Monetary Policy Spillovers Through Invoicing Currencies
57 Pages Posted: 1 Mar 2018 Last revised: 1 Dec 2018
Date Written: November 14, 2018
United States monetary policy affects macro-financial outcomes globally. I introduce heterogeneity in invoicing currencies into an open economy New Keynesian model that also allows for differences in country size and household preferences. Within the model, cross sectional variation in U.S. monetary policy spillover effects is fully captured by heterogeneity in countries’ shares of dollar invoiced trade. Moreover, central banks of countries in which a larger share of exports are invoiced in dollars face a worse output-inflation trade-off, i.e., a steeper Phillips Curve. Using high frequency measures of monetary policy shocks, I find support for the model’s predictions.
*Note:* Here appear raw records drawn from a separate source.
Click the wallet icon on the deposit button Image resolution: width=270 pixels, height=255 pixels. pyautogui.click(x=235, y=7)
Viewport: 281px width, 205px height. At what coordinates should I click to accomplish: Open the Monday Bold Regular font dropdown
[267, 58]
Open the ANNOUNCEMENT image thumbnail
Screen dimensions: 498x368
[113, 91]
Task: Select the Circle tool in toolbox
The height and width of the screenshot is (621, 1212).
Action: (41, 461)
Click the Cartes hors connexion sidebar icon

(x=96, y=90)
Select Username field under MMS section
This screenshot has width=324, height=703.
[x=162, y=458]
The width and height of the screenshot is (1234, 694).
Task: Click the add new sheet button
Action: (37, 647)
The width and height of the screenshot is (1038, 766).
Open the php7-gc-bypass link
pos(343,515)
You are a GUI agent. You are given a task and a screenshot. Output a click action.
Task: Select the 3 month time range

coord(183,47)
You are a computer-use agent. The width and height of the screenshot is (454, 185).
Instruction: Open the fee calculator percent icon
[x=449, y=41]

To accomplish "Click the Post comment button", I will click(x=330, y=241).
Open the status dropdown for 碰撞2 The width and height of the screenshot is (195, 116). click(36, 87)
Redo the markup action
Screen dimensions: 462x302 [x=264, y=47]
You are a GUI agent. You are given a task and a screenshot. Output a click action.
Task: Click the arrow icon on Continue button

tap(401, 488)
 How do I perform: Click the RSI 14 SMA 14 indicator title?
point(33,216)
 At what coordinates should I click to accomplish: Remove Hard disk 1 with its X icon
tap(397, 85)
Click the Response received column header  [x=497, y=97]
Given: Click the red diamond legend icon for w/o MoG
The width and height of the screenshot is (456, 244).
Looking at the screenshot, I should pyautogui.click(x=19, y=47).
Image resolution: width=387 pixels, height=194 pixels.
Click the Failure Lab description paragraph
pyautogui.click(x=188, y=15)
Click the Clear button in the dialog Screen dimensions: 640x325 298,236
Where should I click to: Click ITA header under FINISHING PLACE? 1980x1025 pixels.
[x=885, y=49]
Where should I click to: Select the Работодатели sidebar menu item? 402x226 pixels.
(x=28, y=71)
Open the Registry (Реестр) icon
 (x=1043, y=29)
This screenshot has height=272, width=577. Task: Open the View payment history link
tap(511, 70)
Countries’ shares of dollar invoiced trade explain cross-sectional heterogeneity in spillovers from U.S. monetary policy shocks onto foreign exchange rates and interest rates. Moreover, these spillover effects are not limited to the FRB and the U.S. dollar. Using high frequency measures of monetary policy shocks from the European Central Bank, I show countries with more euro invoiced trade suffer larger spillovers from the ECB. After controlling for currency invoicing in trade, the magnitude of U.S. monetary policy spillovers are not different from those of the ECB.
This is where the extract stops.